Source data:

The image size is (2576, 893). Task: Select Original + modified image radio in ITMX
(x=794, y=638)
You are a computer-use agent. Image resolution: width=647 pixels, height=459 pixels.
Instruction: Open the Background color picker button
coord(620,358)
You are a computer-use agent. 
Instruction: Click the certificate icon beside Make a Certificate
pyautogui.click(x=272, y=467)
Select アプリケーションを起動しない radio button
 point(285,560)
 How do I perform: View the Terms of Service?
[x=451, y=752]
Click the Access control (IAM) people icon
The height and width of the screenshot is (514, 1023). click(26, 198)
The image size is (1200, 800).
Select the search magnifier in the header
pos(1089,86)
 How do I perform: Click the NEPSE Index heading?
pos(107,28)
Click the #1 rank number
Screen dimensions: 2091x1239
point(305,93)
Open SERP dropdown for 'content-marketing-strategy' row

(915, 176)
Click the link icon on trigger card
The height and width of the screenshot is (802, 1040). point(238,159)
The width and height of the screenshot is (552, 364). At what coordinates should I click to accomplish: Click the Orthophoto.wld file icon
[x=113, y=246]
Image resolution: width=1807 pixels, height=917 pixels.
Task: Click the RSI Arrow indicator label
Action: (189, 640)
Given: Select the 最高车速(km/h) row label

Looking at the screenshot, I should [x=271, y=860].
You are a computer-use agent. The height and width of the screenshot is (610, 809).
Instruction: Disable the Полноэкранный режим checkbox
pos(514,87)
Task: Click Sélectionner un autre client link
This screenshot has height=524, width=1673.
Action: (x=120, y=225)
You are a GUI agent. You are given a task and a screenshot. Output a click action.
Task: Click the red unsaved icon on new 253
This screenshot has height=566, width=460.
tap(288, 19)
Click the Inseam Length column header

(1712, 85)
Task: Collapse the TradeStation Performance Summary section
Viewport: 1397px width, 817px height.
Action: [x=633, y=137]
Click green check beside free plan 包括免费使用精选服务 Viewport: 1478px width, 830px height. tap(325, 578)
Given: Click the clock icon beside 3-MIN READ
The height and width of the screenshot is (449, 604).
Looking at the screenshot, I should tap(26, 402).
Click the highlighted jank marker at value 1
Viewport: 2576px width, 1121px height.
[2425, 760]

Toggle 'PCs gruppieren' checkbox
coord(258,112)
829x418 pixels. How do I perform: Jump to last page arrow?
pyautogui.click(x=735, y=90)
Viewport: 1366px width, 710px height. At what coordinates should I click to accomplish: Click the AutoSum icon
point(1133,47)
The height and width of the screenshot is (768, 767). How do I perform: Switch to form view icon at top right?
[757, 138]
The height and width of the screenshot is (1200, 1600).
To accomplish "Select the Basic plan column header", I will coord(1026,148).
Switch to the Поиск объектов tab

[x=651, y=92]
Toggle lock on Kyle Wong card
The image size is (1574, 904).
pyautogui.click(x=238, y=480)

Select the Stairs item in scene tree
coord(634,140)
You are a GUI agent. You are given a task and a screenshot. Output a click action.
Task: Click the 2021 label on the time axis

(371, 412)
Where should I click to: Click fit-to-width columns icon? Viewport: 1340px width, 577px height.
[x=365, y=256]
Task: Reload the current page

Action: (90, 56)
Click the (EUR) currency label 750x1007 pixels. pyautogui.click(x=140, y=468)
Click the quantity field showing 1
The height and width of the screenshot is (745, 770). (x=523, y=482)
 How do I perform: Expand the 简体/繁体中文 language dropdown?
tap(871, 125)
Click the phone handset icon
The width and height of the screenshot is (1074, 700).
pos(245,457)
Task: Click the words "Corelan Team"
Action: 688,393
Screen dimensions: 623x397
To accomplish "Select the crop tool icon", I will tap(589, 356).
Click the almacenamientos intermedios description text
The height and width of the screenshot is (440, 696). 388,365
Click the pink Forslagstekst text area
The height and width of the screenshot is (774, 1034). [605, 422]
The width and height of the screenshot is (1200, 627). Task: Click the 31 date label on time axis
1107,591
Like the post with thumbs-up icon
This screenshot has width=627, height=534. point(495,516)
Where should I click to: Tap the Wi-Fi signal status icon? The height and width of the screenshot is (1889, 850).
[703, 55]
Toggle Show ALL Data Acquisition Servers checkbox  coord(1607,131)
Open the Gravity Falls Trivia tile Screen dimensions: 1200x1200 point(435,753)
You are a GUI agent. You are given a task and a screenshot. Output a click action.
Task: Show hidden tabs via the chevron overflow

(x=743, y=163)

Your assignment:
Please show every line above that includes the word "computer".

Result below:
You are a computer-use agent. Image resolution: width=647 pixels, height=459 pixels.
You are a computer-use agent. 
You are a computer-use agent. The height and width of the screenshot is (610, 809).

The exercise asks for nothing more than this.